WORK TO BE COMPLETED: Return each line of the data below that contains the string "Open".

MATERIALS PROVIDED:
•••

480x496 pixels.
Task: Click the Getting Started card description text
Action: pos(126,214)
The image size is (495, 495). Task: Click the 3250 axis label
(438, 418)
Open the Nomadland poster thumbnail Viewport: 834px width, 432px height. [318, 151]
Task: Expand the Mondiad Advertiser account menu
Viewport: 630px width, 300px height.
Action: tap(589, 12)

•••

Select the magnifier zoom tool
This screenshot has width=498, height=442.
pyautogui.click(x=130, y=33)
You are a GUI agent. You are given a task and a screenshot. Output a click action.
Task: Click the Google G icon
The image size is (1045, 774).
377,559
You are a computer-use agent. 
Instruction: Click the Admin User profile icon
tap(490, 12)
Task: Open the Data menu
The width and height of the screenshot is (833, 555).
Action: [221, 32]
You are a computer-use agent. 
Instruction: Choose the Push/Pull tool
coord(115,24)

•••

REPLY:
Open the Nomadland poster thumbnail Viewport: 834px width, 432px height. [318, 151]
Task: Open the Data menu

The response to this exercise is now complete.